Audio By Carbonatix
Business executive and public intellectual Yaw Nsarkoh, has called on African leaders to fundamentally rethink how “human capital” is defined and deployed in the continent’s development agenda, warning that current approaches risk entrenching elite-driven growth while leaving the majority behind.
Speaking on December 17 at a high-level summit in Accra themed “Building a New United Africa”, Nsarkoh questioned whether policymakers genuinely include workers, peasants and informal-sector participants when they speak about human capital, or whether the concept has been reduced to a narrow focus on professionals and elites.
“The way human capital is used in policy spaces betrays an elite consensus,” Nsarkoh argued, asking whether this exclusion was itself one of Africa’s deepest structural problems.
Addressing the African Union’s Agenda 2063 and the African Continental Free Trade Area (AfCFTA), Nsarkoh described Africa’s long-term vision as ambitious but weak on execution, arguing that unity must be treated as a means to improve livelihoods, not an end in itself.
He challenged leaders to confront uncomfortable questions about governance, corruption and institutional capacity, noting that what he described as “Santa Claus democracies” across the continent had failed to deliver material improvements in people’s lives, contributing to democratic backsliding and renewed military coups.

Nsarkoh warned that Africa’s development debate remains trapped in outdated orthodoxies, including neoliberal reforms of the 1980s and 1990s, which he said had failed to build strong public institutions or inclusive economies.
He called for major educational reforms, a renewed focus on vocational and agricultural capabilities, and a move towards people-centred development models grounded in Africa’s lived realities.

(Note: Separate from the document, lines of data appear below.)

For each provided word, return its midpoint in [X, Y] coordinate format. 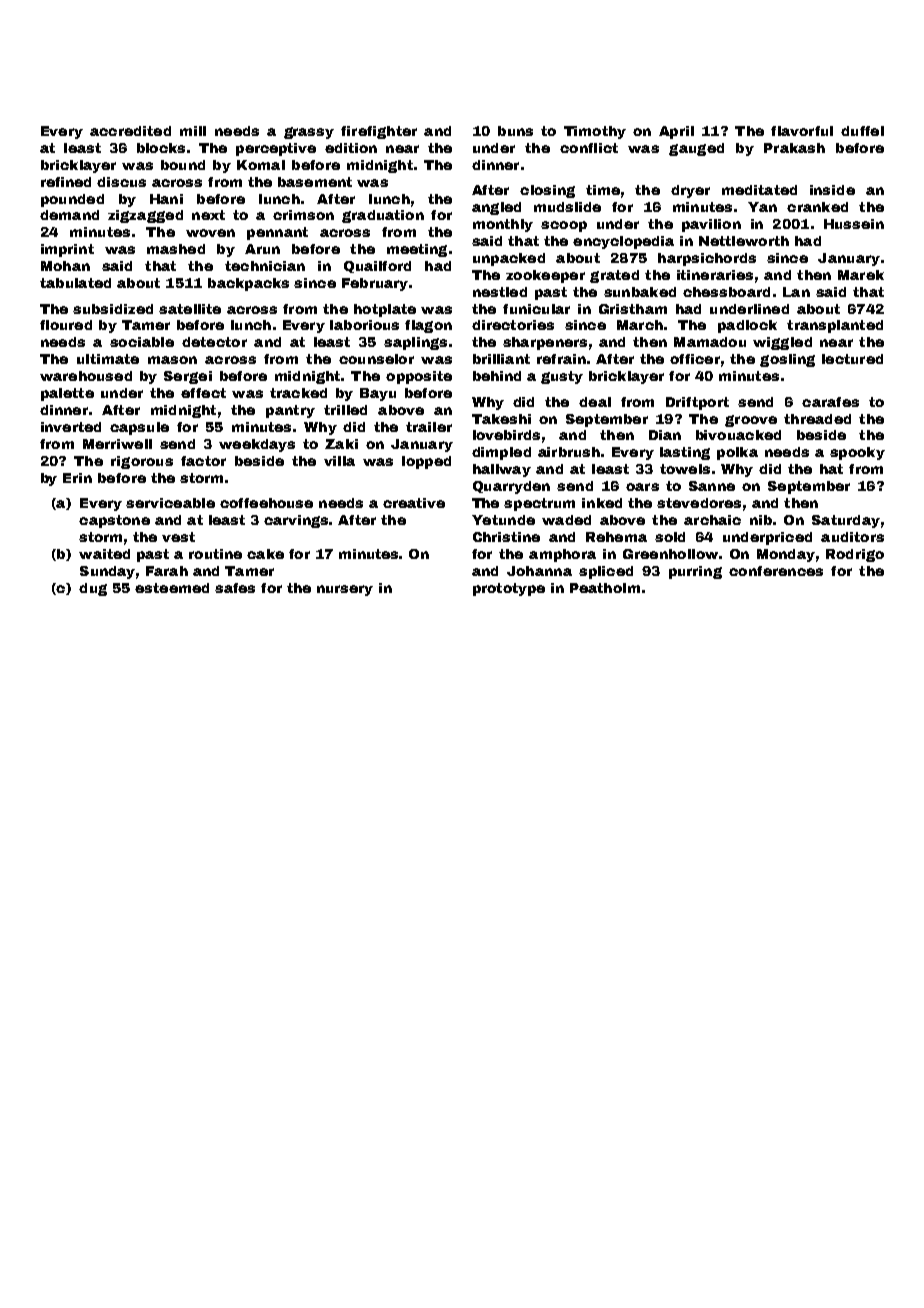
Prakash [794, 148]
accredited [130, 131]
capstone [114, 521]
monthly [503, 225]
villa [339, 461]
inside [832, 190]
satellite [190, 309]
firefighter [379, 132]
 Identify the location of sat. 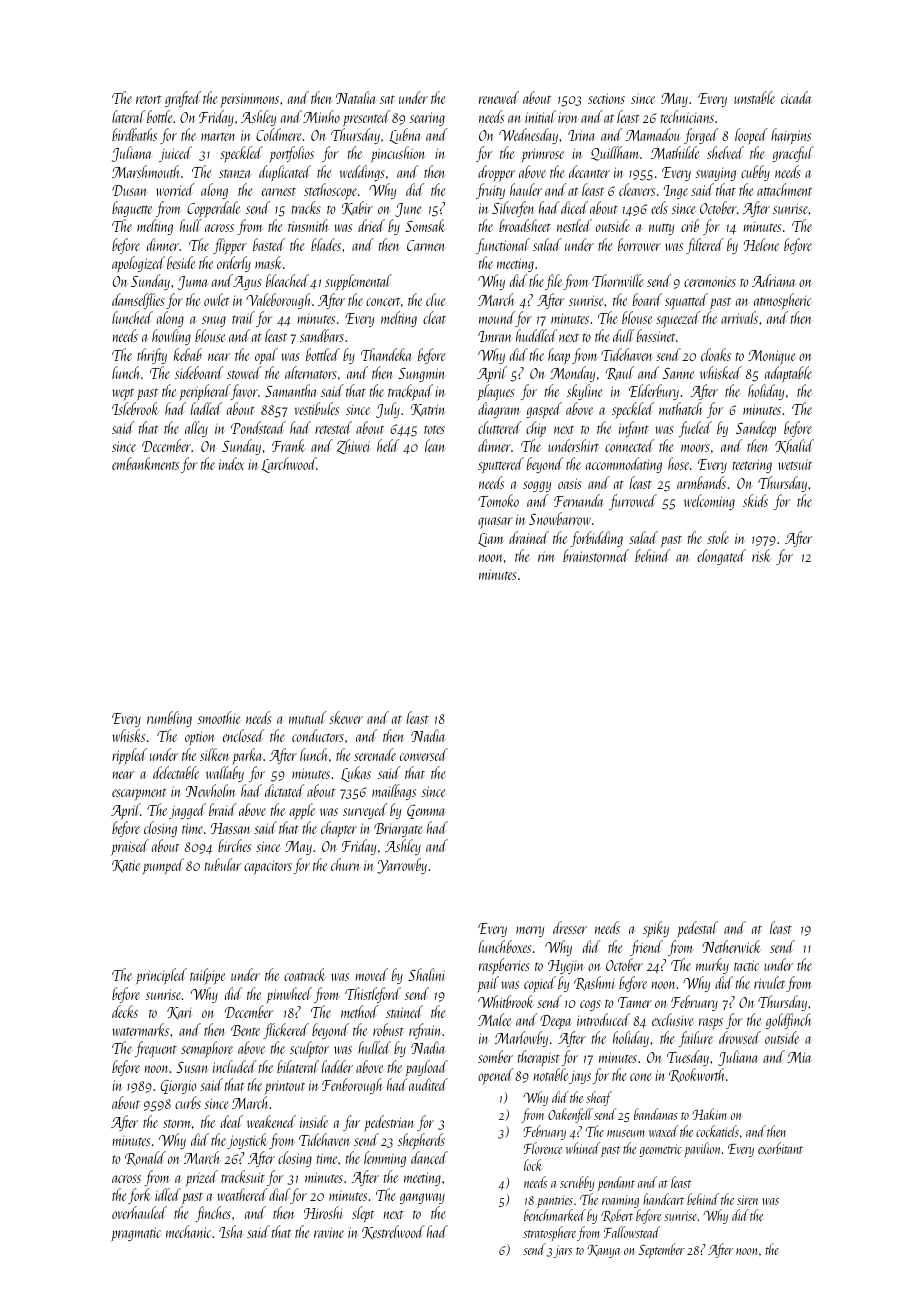
(387, 99).
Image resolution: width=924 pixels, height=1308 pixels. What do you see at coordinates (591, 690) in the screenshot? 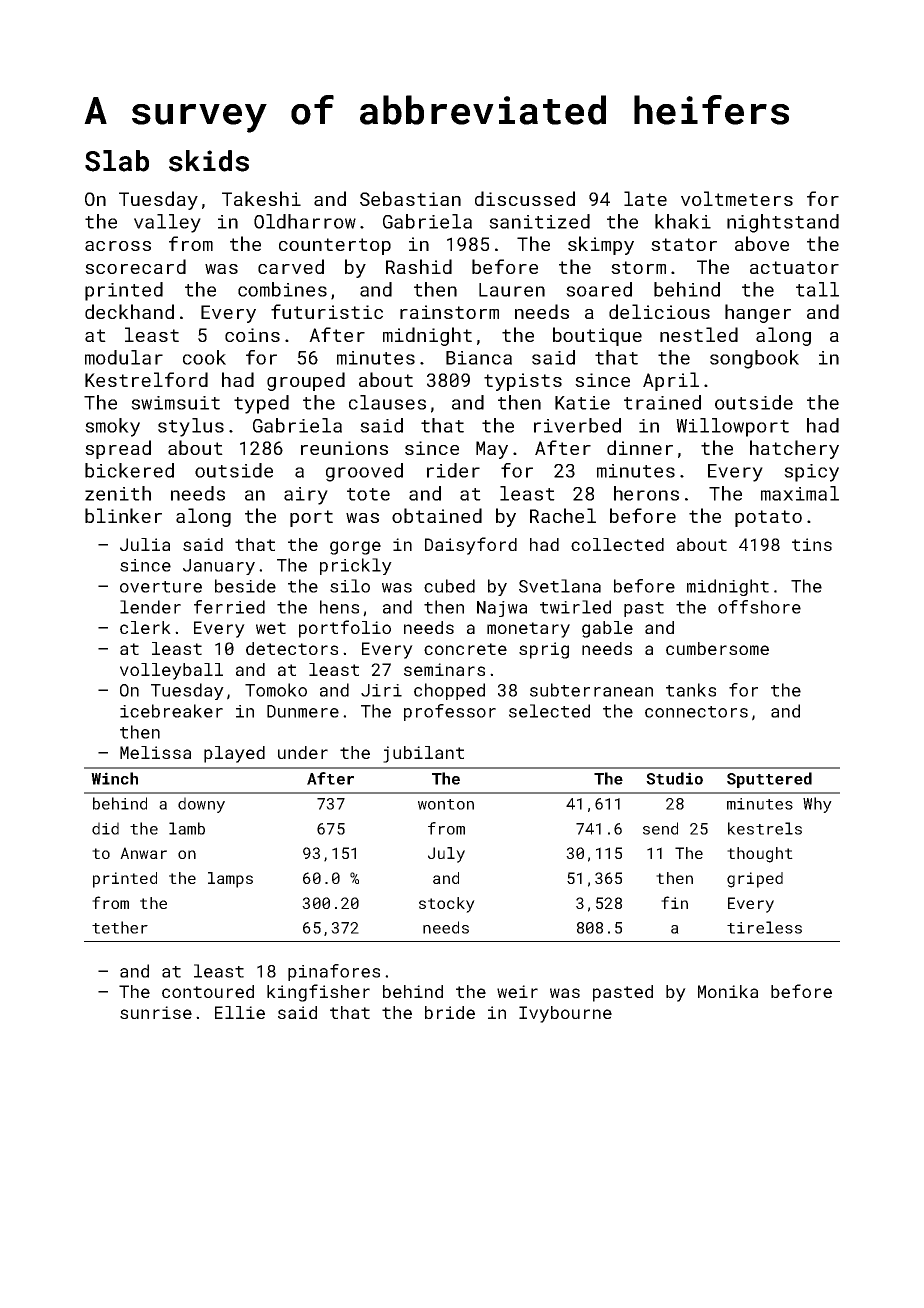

He also urged African leaders to better read global geopolitical shifts, pointing out that Africa continues to export largely unprocessed commodities while failing to build value-added trade links with emerging regions such as ASEAN and Latin America.
According to Nsarkoh, the true measure of progress lies not in GDP growth but in improvements in well-being, echoing the work of economists Joseph Stiglitz and Amartya Sen. “If AfCFTA is only about numbers, it will fail. If it is about people, it will endure,” he said.